In letzter Zeit erscheinen vermehrt Publikationen in der Zahnheilkunde, z.B. zur Darstellung parodontaler (Abb. 6) [12] oder peri-implantärer Gewebe [13] als auch für die Darstellung periapikaler Läsionen [14–16]. Hierbei werden kleine Linearschallköpfe verwendet (Abb. 7), die aufgrund ihrer geringen Größe gut in der Mundhöhle platzierbar sind. Mit höherer Schallfrequenz sinkt die Eindringtiefe, allerdings bei steigender Ortsauflösung, sodass auch Anwendungen im Bereich der Mundschleimhautdiagnostik analog zu ähnlichen dermatologischen Anwendungen [17] gut vorstellbar sind. Ebenso werden Anwendungen in der Kieferorthopädie (Winkelmessungen [18]) und der Oralchirurgie beschrieben [19–21]. Ein aktueller Review schlussfolgert, dass es ein breites Anwendungsspektrum für Sonographie in der Zahn-, Mund- und Kieferheilkunde gibt [22].

R. Schulze
Abb. 7: Typischer Linearschallkopf (hier IO3-12, Alpinion Medical Systems, Seoul, Südkorea) für den intraoralen Gebrauch.

Ausblick

Photonenzählende Detektoren in der radiologischen Bildgebung werden nochmals einen Quantensprung für die Röntgenbildgebung darstellen. Zusätzlich steht das auf die Zahnmedizin zugeschnittene „dental dedicated MRI“ an der Schwelle zur baldigen Markteinführung. Dies wird sicherlich zu einer viel häufigeren Nutzung der Technik in Zukunft führen, wobei die Verbreitung und die Art der möglichen Anwendungen in der Zahn-, Mund- und Kieferheilkunde derzeit noch nicht wirklich absehbar sind. Auch die Ultrasonographie hat das Potential, in unserem Fachgebiet zukünftig vielfältige neue Anwendungen zu finden. Es bleibt spannend, wie der weiter voranschreitende technische Fortschritt in der digitalen Datenverarbeitung diese Entwicklungen vorantreiben wird.
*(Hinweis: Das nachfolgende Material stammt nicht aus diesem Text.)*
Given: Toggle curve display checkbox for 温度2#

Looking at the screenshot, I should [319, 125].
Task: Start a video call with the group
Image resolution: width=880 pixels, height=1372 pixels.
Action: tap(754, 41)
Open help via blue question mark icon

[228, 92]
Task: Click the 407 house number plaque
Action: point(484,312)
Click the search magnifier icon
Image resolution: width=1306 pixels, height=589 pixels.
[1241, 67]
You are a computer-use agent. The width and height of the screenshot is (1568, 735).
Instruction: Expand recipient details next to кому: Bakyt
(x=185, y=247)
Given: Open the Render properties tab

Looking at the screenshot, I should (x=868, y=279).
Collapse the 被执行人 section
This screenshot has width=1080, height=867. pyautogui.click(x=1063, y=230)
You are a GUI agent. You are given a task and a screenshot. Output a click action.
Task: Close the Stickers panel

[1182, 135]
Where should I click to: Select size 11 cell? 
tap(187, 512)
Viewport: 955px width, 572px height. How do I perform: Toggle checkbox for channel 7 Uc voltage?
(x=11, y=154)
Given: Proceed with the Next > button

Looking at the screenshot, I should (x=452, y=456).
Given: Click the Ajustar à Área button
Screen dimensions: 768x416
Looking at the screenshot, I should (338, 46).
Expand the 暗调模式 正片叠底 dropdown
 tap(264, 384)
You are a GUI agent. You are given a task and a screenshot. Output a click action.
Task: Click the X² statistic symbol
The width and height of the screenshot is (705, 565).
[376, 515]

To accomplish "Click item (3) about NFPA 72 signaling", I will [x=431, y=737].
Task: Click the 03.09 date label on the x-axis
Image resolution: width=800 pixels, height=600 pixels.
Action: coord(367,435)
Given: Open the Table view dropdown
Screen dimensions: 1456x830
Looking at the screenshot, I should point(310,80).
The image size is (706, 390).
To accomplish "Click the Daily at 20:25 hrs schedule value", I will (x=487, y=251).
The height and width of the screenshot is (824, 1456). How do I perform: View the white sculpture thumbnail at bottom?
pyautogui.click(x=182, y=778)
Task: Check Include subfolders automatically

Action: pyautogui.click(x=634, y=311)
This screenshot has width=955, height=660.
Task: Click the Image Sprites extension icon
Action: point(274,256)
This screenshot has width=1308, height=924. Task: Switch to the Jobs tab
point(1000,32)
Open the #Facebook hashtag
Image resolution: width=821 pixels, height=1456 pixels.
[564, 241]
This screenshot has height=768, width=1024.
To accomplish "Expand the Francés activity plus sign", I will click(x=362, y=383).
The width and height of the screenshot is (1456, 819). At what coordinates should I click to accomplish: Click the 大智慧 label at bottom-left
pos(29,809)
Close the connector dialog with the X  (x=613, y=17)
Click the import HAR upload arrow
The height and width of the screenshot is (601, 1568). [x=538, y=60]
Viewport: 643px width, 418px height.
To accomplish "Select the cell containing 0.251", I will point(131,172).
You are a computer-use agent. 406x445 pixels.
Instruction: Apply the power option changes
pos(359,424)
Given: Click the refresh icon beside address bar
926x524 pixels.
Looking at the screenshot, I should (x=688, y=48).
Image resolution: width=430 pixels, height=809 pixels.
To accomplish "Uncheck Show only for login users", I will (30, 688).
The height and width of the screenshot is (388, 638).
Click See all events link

Das Feld der Künstlichen Intelligenz (KI) in der Bildgebung blieb in diesem Übersichtsartikel unberührt. Jedoch kann die KI selbstverständlich für jede Bildgebungstechnik revolutionäre neue Möglichkeiten bieten, die in der nahen Zukunft in Kombination auch mit den neuen Techniken den Praxisalltag bereichern werden. Zusammenfassend kann man also feststellen, dass wir derzeit an der nächsten Schwelle auf eine neue Ebene in der zahnmedizinischen Bildgebung stehen und die Bedeutung der Röntgenbildgebung vielleicht in der Zukunft etwas in den Hintergrund treten wird.